At the same time Jahii Carson was getting recruited on a national scale, ranked no. 33 in the ESPN top 150.
“He felt like he had enough talent to do what he had to do in-state,” Isreal said. “ I had a feeling he wasn’t going to leave. I mean he’s a hometown kid with his family, all his friends and them.”
Since Isreal already signed with Prince George’s College, his move to Phoenix College was considered a transfer by the NJCAA and he had to sit out the 2011 campaign.
Coincidently, this was the same year Carson was academically ineligible at ASU. “We knew what we had to do and keep focused with school and then get in the gym and get better,” Isreal said.
The two text back and forth constantly and try to watch each other’s games whenever possible. Carson agreed that the friendship the two share is special, “He’s just the most positive person I’ve ever been around, he doesn’t say anything bad about anyone and he doesn’t get down on himself or anybody else.”

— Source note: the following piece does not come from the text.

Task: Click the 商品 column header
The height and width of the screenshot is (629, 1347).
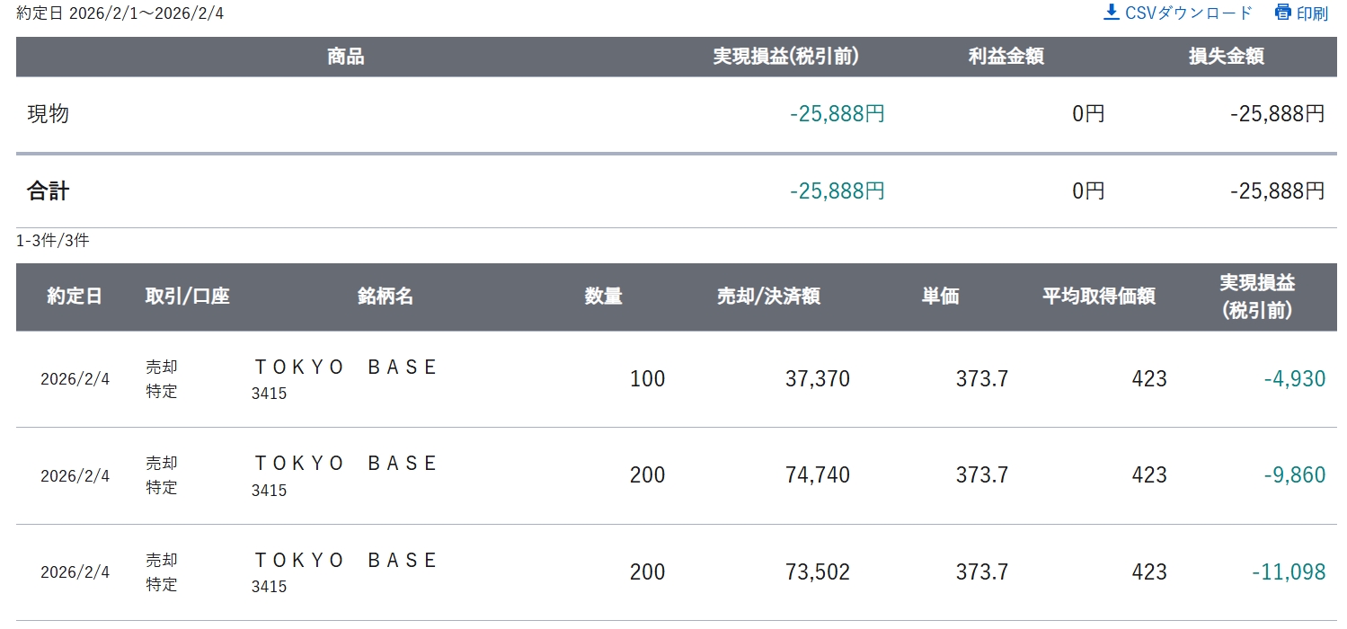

Both played on their respective teams during the 2012-2013 getting significant playing time and leading ASU and Phoenix College to postseason play. Carson lead the Sun Devils to the second round of the NIT breaking numerous program records and earning co Pac-12 freshman of the year while Isreal averaged 9.2 points per game and helped the Bears to the third game of the NJCAA national tournament.
Fast forward to four weeks ago. Isreal was in the Phoenix College weight room doing reps and jumping rope. “I was just doing some jump ropes, sat down, stood back up and felt another chest pain and I was like ‘man come on’ please,” Isreal said. “I thought it was acid reflex or something so I just sat down and as soon as I stood back up I felt my heart just racing.”
Isreal was suffering another collapsed lung, this time on his left side.
Isreal said it didn’t feel like the first time when his right lung collapsed so he tried to go to practice but quickly got winded after two sprints and coach Gordon told him to go see the team doctor.
“We didn’t know what it was,” Gordon said. “We didn’t know how major or minor it was and so we made sure he got it checked out and I’m glad he did because it possibly could have saved his life.”
Isreal was diagnosed with another collapsed lung and spent another eight days in the hospital but has since recovered.
“He’s a good kid who wants to get better, “ Gordon said. “His leadership is going to be important.”
According to Isreal both Newman University in Kansas and University of Minnesota-Duluth, NCAA division two schools, have been recruiting him hard.
“A guy who’s looking to make a basketball career out of this sport and try and make money and something like that happens a person can lose hope,” Carson said. “He just looks forward to the next day and to see somebody who’s so positive in their life have something so negative happen to them and still have a positive attitude about it is definitely something I try and bring into my life.”
Spontaneous Pneumothorax is the official name of Isreal’s condition. It is most common among tall, thin males such as the 175-pound, six-foot-two Isreal. Although there is no family history of collapsed lung, it could happen to Isreal again at any time.
Despite the risks, Isreal attributes his success and daily motivation to get back on the court and continue playing to his mother. He will find out today (Monday) whether or not he will be cleared to return to the court.
“My goal is to try and get overseas (to play basketball),” Isreal said. “ The doctor could have came in and told me I could never play basketball ever again so I just never take anything for granted now and always go hard.”